How to Store: Unwashed arugula leaves kept in the refrigerator will last up to two days.
Usage Tips: Wash thoroughly before eating or cutting. Remove any wilted leaves.
I saw this recipe on the Food Network and thought it looked delicious. It combines pizza (one of my favorite foods) and salad all in one… who could ask for anything more! You can use a store bought or homemade (I prefer) pizza dough.
Arugula, Ricotta and Mozzarella Pizza
Ingredients:
½ cup ricotta cheese
2 cloves garlic, crushed
1 teaspoon salt
¼ teaspoon freshly ground black pepper
2 cups (8 ounces) shredded mozzarella cheese (smoked mozzarella is delicious)
1 packed cup (1 ounce) arugula
Flour, for dusting
1 (13 to 16-ounce) ball pizza dough (preferably whole wheat)
Extra-virgin olive oil, for drizzling
2 Roma tomatoes, sliced into ¼-inch thick slices
Directions:
1. Preheat oven to 475 degrees F.
2. In a food processor, blend the ricotta, garlic, salt and pepper until smooth. Add the mozzarella and arugula. Pulse until just combined but still chunky.

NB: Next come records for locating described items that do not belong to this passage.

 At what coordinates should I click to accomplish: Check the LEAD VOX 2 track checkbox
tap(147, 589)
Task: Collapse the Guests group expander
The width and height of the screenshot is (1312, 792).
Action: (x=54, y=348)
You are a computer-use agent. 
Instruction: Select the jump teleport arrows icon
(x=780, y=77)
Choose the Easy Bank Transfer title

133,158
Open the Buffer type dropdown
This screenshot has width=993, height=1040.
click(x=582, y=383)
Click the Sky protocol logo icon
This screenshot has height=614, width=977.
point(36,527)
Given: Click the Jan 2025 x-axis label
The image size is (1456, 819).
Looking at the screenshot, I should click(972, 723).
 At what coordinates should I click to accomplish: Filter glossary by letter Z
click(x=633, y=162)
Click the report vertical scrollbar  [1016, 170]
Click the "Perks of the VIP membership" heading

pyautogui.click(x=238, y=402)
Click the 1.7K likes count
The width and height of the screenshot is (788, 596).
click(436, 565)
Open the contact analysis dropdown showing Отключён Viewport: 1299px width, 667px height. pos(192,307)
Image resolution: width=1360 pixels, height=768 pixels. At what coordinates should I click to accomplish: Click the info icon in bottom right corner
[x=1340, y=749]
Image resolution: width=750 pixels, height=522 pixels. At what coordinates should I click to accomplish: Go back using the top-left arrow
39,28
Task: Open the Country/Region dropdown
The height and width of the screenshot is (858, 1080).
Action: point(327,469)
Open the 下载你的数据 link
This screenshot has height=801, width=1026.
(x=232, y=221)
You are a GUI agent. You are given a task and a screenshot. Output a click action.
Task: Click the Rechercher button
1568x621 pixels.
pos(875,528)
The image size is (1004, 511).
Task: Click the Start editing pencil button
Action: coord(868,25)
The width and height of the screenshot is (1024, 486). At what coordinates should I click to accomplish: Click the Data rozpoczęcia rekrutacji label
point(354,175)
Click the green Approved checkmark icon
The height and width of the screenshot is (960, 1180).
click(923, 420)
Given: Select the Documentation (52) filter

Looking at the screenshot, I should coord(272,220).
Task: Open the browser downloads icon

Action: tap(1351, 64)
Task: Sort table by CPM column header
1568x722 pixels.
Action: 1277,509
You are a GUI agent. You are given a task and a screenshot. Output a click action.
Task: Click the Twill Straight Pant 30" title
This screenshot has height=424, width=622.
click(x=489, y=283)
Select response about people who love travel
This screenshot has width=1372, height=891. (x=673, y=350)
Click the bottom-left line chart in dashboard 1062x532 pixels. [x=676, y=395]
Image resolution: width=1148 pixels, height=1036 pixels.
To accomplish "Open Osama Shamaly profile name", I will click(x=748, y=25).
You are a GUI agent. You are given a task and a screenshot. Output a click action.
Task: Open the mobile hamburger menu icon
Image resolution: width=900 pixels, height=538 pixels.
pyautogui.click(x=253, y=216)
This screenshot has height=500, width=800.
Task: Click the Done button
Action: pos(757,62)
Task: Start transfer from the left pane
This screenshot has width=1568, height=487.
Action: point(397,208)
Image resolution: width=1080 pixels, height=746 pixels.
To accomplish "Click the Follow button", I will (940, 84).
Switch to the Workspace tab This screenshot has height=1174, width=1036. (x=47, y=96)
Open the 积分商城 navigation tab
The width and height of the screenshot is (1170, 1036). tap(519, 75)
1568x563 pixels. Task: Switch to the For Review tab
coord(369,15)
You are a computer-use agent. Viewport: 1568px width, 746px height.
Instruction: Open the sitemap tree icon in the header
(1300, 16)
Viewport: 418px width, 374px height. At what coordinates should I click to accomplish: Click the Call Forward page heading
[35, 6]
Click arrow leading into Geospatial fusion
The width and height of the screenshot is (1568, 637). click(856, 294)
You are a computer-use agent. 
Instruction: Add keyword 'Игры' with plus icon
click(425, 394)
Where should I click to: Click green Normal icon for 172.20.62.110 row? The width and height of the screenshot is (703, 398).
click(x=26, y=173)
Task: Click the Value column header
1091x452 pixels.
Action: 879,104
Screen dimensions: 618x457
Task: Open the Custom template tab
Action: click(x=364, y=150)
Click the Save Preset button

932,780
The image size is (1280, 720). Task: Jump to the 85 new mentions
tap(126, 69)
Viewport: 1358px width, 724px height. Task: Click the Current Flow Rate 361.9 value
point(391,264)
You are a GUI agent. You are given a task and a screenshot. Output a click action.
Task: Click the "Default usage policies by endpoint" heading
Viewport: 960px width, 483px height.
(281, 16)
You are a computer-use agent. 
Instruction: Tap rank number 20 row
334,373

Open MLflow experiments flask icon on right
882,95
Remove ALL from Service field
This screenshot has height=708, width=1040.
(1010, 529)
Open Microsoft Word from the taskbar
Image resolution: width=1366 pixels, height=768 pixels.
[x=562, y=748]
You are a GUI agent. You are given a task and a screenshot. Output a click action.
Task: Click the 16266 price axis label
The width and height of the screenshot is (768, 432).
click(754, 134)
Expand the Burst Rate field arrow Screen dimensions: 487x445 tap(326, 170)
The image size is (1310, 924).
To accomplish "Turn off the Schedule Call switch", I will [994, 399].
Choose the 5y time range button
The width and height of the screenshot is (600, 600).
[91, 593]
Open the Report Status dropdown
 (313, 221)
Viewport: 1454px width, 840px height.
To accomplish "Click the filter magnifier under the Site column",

3. On a lightly floured work surface, roll out the dough into a 14-inch diameter circle, about ¼ to 1/16-inch thick. Transfer dough to a baking sheet and drizzle with olive oil.
4. Spread the ricotta mixture on the top leaving a 1-inch border. Arrange the tomato slices on top. Drizzle with olive oil and bake until the crust is golden, about 15 to 16 minutes. Remove from oven, cut into wedges and serve.
5. Variation: For a different twist, try grilling the pizza. It adds a smokiness that is scrumptious!